That was it. Motive as big as a house. So the people he was after, the organisation Mr Hampton’s wealthy clients were worried about, were bloody Right-Wingers - and way to the right, too, if Swedish merchant bankers wanted them stopped. If Mr Hampton’s clients
were
Swedish: or even merchant bankers!

Tom showered and shaved. With a towel around his middle he poured more warm water into the mug, washed away the smell of coffee, and made tea. The Department’s charwoman, noticing over a period of some months that Tom’s kettle was never out of the cupboard, concluded that her Mr McCullin never drank at home, not hot things anyway. Cold drinks like Scotch she knew her Mr McCullin certainly did drink. In fact she would go so far as to say, filling his dustbin with empty bottles gathered from all comers of his flat, that Mr McCullin was very fond of drinking cold drinks at home. This morning McCullin was not overfond of himself. He sat on a three-legged high stool and tilted it back until he was resting against the wall. He put his bare feet up on the Formica working top that served as a table next to the small gas cooker, and flipped the tea-bag out of his mug with a spoon into the kitchen sink on the opposite wall in one well-practised movement.

He thought back to Angola years ago during the Independence Celebrations. There had been hundreds of soldiers roaming the streets, drunk on Portuguese beer or high on hash, firing their rifles into the air or at anyone they didn’t fancy. Tom had found himself surrounded by about a dozen of them and they’d begun prodding him with their gun barrels. One of them started to fire at the street lamps outside the rundown deserted hotel that Tom was staying at. . . one - two - three bursts of automatic fire. Tom, sensing the danger, offered one wild shooter a cigar and borrowed his rifle, a German Mauser. Without sighting Tom lifted the weapon and with a single shell hit a small gas-filled lamp one hundred and twenty yards away.

The soldiers were impressed but it was not enough. Behind him Tom saw that one of them had fallen down dead drunk and was sprawled across the pavement face upwards, mouth and eyes wide open.

A beetle, the size of a thumbnail, was crawling up his face. Tom spat and covered the beetle and one open eye with phlegm - a three-yard aim. The soldiers were delighted and carried Tom shoulder high across to his hotel and safety.

He’d never told the story to anyone, and he wondered why he should remind himself of it now. He wondered why he had begun the habit lately of going back over the years and dwelling on the highlights.

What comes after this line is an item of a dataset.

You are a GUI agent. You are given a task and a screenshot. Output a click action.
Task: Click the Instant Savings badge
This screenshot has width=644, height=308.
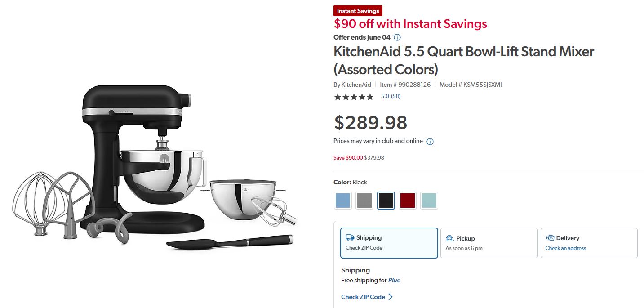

He looked through the open door which divided the cramped kitchen from the even smaller bathroom and could see himself in the mirror that covered the far wall. He didn’t like what he saw. He didn’t like the white legs with the blue veins running across the calves like cheese. He didn’t like the fat that lapped over the towel around his waist.

Once, he could remember knowing that he was good- looking. He could remember how often he’d stand in front of a similar bathroom mirror admiring himself, running his hands over his stomach muscles, grabbing the cheeks of his ass, hard bunches of muscle. He would feel like bursting with his fitness - not an ounce of fat or flesh to spare!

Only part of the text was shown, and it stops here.